## begin Document extract

1. 說明12/12日美國白宮和能源部所宣布「融合式核能研究『突破式』成就」背後的技術和過程(該文的綠色字體表示動詞)。
2. 說明美國白宮和能源部所謂「融合式核能研究『突破式』成就」並沒有資格稱為「突破」。
對這項科學研究有興趣的網友們請參考。
What enabled the big boost in fusion energy announced this week?
Two megajoules of laser yielded three megajoules of fusion energy.
JOHN TIMMER , 12/14/22
On Tuesday, the US Department of Energy (DOE) confirmed information that had leaked out earlier this week: its National Ignition Facility had reached a new milestone, releasing significantly more fusion energy than was supplied by the lasers that triggered the fusion. "Monday, December 5, 2022 was an important day in science," said Jill Hruby, head of the National Nuclear Security Administration. "Reaching ignition in a controlled fusion experiment is an achievement that has come after more than 60 years of global research, development, engineering, and experimentation."
In terms of specifics, the lasers of the National Ignition Facility deposited 2.05 megajoules into their target in that experiment. Measurements of the energy released afterward indicate that the resulting fusion reactions set loose 3.15 megajoules, a factor of roughly 1.5. That's the highest output-to-input ratio yet achieved in a fusion experiment.
Before we get to visions of fusion power plants dotting the landscape, however, there's the uncomfortable fact that producing the 2 megajoules of laser power that started the fusion reaction took about 300 megajoules of grid power, so the overall process is nowhere near the break-even point. So, while this was a real sign of progress in getting this form of fusion to work, we're still left with major questions about whether laser-driven fusion can be optimized enough to be useful. At least one DOE employee suggested that separating it from its nuclear-testing-focused roots may be needed to do so.
Check ignition
During today's announcement, the DOE's Marv Adams described the National Ignition Facility's process for using lasers to trigger fusion (使用雷射來啟動「核融合反應」的步驟與過程). It involves placing a small target sphere containing hydrogen isotopes inside a metal cylinder, and then zapping the cylinder with lasers. "192 laser beams entered from the two ends of the cylinder and struck the inner wall, Adams said. "They didn't strike the capsule (即上述的target sphere – 卜凱), they struck the inner wall of this cylinder and deposited energy. And that happened in less time than it takes light to move 10 feet. So it's kind of fast."
The cylinder released much of the energy it received in the form of X-rays, which compress the small hydrogen target—another speaker compared the compression to smashing a basketball down to the size of a pea. The intense heat and compression (熱量與壓縮) set off fusion among the hydrogen isotopes, releasing energetic photons and neutrons. These carry much of the excess energy produced during the reactions.
The Department of Energy built the National Ignition Facility partly because hydrogen fusion is at the heart of many of its nuclear weapons and because fusion is a potential power source that produces far less—and far less dangerous—nuclear waste than nuclear fission (核分裂反應).

## end Document extract

▶ [Written tasks]:
1. In the listing, reproduce verbatim the lines from the one containing "The height and width of the screenshot is (265, 326)." through the one containing "click(95, 106)", including both of those lines.
2. Continue the article on the National Ignition Facility's fusion result, picking up right after its final sentence.

## begin Records for processing

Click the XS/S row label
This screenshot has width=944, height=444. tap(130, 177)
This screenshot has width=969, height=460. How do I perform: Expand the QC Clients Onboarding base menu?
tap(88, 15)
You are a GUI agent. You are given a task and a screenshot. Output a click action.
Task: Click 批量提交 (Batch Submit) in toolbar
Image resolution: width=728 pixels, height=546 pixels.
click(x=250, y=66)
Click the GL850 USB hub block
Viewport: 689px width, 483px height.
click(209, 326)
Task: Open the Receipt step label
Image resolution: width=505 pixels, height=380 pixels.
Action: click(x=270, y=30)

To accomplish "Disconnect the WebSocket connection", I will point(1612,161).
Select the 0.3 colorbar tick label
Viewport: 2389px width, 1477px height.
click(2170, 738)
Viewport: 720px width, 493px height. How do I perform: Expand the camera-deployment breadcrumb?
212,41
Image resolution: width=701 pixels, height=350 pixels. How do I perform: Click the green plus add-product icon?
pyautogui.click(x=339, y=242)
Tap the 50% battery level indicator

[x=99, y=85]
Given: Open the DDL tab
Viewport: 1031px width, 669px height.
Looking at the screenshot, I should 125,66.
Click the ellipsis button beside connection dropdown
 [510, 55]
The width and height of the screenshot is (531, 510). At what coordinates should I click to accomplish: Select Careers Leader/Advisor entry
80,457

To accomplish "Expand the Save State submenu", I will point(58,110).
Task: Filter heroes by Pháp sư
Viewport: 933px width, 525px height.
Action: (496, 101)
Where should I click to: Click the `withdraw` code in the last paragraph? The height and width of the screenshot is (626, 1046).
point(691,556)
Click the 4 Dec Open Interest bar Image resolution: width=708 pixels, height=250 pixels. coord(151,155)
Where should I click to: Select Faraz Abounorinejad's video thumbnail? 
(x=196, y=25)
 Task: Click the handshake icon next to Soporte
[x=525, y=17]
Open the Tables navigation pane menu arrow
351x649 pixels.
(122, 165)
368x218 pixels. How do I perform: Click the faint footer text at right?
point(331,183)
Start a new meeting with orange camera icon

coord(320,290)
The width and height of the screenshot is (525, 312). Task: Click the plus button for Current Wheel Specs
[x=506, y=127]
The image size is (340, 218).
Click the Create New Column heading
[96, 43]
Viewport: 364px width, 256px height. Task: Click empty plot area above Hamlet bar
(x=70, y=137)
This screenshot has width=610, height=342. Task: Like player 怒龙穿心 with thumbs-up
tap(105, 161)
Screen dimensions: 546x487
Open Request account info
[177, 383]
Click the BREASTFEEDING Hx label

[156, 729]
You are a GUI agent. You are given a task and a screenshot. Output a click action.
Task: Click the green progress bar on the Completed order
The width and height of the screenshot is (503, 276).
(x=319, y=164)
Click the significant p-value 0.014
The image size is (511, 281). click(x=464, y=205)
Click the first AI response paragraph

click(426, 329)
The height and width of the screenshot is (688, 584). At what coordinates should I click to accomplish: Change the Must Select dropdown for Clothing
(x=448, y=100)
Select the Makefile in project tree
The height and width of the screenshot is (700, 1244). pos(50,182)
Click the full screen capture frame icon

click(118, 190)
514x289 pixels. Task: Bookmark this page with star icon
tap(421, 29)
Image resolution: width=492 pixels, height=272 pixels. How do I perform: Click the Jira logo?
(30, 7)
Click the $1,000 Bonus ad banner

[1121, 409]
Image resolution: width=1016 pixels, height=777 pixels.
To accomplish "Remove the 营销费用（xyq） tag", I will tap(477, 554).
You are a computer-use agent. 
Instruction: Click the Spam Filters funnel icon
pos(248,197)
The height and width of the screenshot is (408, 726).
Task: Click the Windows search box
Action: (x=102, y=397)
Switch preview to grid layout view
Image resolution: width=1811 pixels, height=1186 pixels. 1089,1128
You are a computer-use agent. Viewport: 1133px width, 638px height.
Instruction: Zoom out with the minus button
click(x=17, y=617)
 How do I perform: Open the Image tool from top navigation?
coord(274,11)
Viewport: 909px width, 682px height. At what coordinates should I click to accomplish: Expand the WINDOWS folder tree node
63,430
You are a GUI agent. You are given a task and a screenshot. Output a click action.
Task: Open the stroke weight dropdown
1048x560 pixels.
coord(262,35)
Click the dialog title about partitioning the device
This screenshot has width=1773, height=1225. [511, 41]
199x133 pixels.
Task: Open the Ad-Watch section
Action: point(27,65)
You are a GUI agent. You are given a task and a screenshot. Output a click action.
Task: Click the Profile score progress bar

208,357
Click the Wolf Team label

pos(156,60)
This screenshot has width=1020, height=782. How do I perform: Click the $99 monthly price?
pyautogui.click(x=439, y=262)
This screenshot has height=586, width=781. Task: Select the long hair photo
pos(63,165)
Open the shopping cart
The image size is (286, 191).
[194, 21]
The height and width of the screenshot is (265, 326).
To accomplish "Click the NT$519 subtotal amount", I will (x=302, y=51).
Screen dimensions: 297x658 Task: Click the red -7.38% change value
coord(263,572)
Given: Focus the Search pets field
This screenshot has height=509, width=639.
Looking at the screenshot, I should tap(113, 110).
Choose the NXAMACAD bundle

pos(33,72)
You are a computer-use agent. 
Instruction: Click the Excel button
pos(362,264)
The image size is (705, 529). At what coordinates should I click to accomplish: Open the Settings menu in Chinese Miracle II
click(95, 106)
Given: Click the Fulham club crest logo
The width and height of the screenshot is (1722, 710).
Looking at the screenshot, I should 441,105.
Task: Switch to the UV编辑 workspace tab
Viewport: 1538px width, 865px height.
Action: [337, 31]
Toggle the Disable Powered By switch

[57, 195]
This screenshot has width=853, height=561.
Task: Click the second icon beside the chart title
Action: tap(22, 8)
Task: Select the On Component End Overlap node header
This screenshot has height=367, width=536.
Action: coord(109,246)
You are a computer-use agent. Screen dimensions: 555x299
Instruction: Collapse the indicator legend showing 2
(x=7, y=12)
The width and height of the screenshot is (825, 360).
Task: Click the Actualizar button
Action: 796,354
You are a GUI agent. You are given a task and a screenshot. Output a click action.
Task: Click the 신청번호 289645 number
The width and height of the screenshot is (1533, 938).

## end Records for processing

▶ [Answers]:
1.
The height and width of the screenshot is (265, 326).
To accomplish "Click the NT$519 subtotal amount", I will (x=302, y=51).
Screen dimensions: 297x658 Task: Click the red -7.38% change value
coord(263,572)
Given: Focus the Search pets field
This screenshot has height=509, width=639.
Looking at the screenshot, I should tap(113, 110).
Choose the NXAMACAD bundle

pos(33,72)
You are a computer-use agent. 
Instruction: Click the Excel button
pos(362,264)
The image size is (705, 529). At what coordinates should I click to accomplish: Open the Settings menu in Chinese Miracle II
click(95, 106)

2.
The press conference makes clear that, over the past several years, the team operating the National Ignition Facility has gradually improved yields (產出量) through an iterative process. They have several knobs they can turn—different ways to distribute the lasers' power across individual beams, different ways of managing small defects on the target, etc. These could alter not only the amount of fusion that starts in the target, but how its energy spreads into the surrounding hydrogen isotopes.
"That plasma wants to immediately lose its energy—it wants to blow apart, it wants to radiate, it's looking for ways to cool down," said Livermore Labs' Mark Herrmann. "But the fusion reactions are depositing heat in that plasma, causing it to heat up, so there's a race between heating and cooling. And if the plasma gets a little bit hotter, the fusion reaction rate goes up, creating even more fusion, which gets even more heating. And, so the question is, can we win the race. And for many, many decades, we lost the race. We got more cooling out than we got the heating up."
But all those lost races led to better models of the reaction conditions, including recent ones refined by machine-learning studies of past tests, as well as improved manufacturing of targets. And that led to a tweak of the distribution of laser energy that led to a more symmetric target compression in the recent experiment. And that, apparently, made enough of a difference to produce this unusually high yield, even though Annie Kritcher, who leads the experimental design team, indicated that the pre-tweak experiments only produced about 1.2 megajoules of output energy.
The DOE indicated that the conditions haven't been replicated yet, but it brought in a panel of outside experts to review its measurements before making this announcement. (Or at least not replicated in the real world. "I had vivid dreams of all possible outcomes from the shot," Kritcher said. "This always happens before a shot from, like, complete success to utter failure.")
About that energy yield
As we noted above, the 3 MJ released in this experiment is a big step up from the amount of energy deposited in the target by the National Ignition Facility's lasers. But it's an enormous step down from the 300 MJ or so of grid power that was needed to get the lasers to fire in the first place.
But many speakers emphasized that the facility was built with once-state-of-the-art technology that's now over 30 years old. And, given its purpose of testing conditions for nuclear weapons, keeping power use low wasn't one of the design goals. "The laser wasn't designed to be efficient," said Herrmann, "the laser was designed to give us as much juice as possible to make these incredible conditions happen in the laboratory."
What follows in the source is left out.